:: EXERCISE INSTRUCTIONS ::
Write out each of the entries below word for word, omitting the pictures.
--- START ---
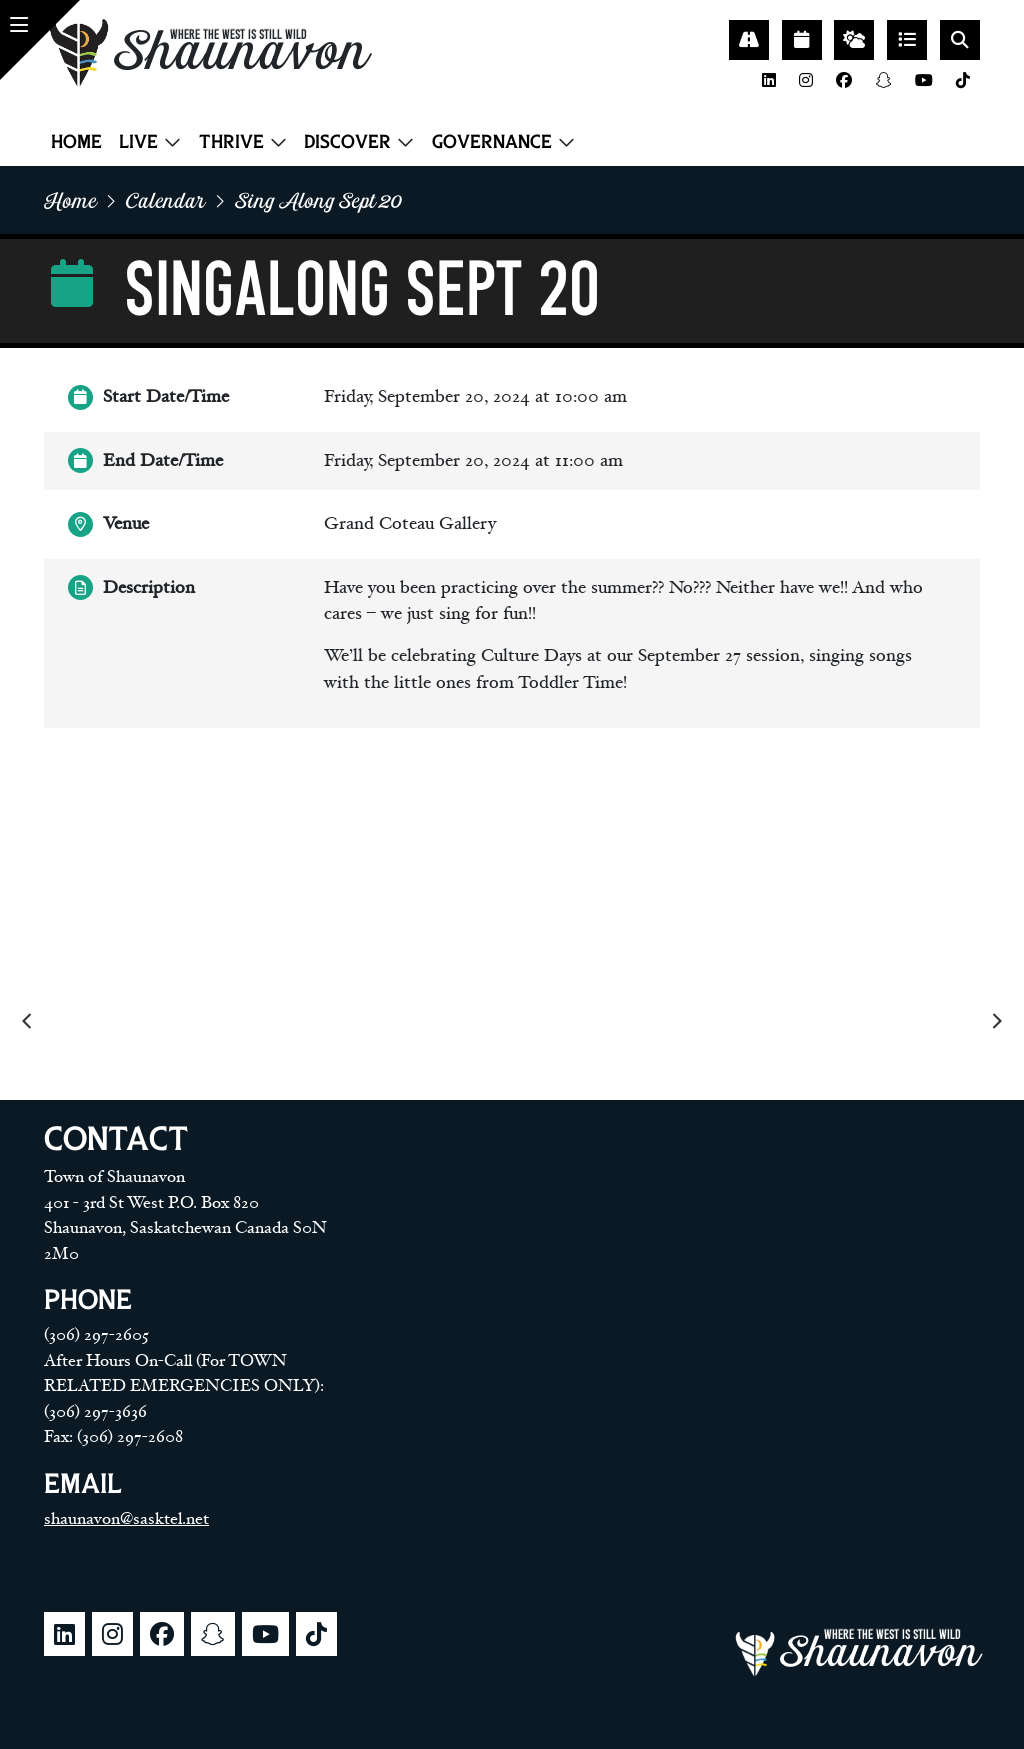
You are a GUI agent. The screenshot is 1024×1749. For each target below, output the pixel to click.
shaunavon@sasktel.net (126, 1519)
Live (138, 141)
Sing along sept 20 (318, 200)
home (70, 200)
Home (76, 141)
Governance (492, 141)
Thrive (231, 141)
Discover (347, 141)
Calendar (166, 200)
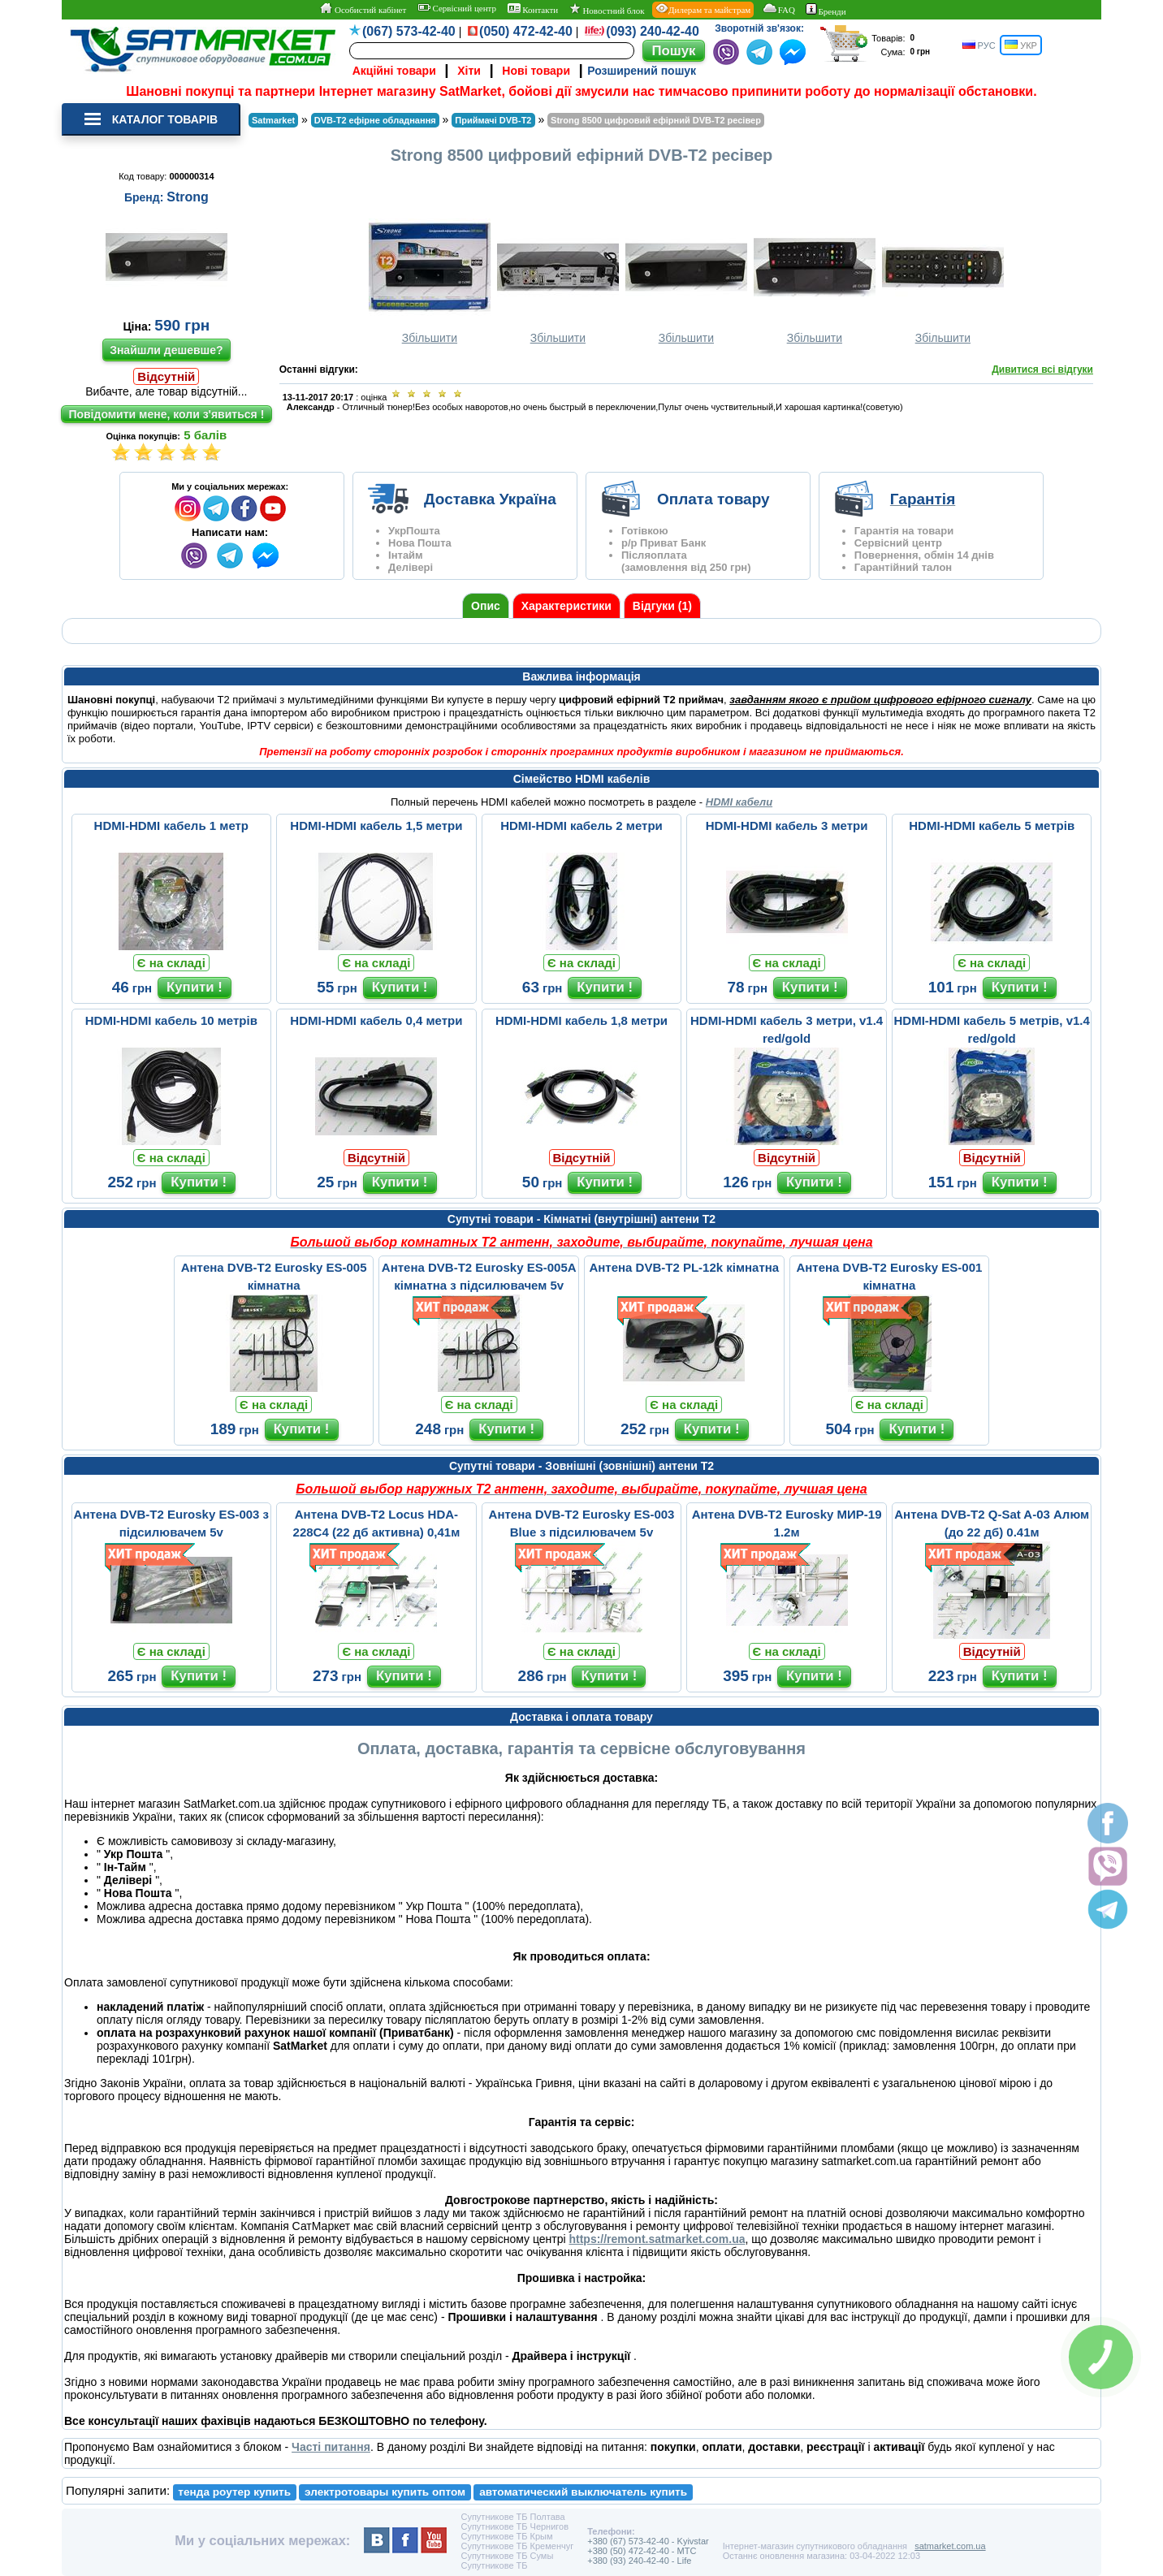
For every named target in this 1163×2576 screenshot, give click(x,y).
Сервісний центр (456, 8)
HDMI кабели (739, 802)
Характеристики (566, 605)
--- END ---
:: SOLUTION BELOW ::
You are a GUI agent. The screenshot is 1024×1749. For each target below, output the pixel to click.
shaunavon@sasktel.net (126, 1519)
Live (138, 141)
Sing along sept 20 (318, 200)
home (70, 200)
Home (76, 141)
Governance (492, 141)
Thrive (231, 141)
Discover (347, 141)
Calendar (166, 200)
For every named target in this 1163×2576 screenshot, give click(x,y).
Сервісний центр (456, 8)
HDMI кабели (739, 802)
Характеристики (566, 605)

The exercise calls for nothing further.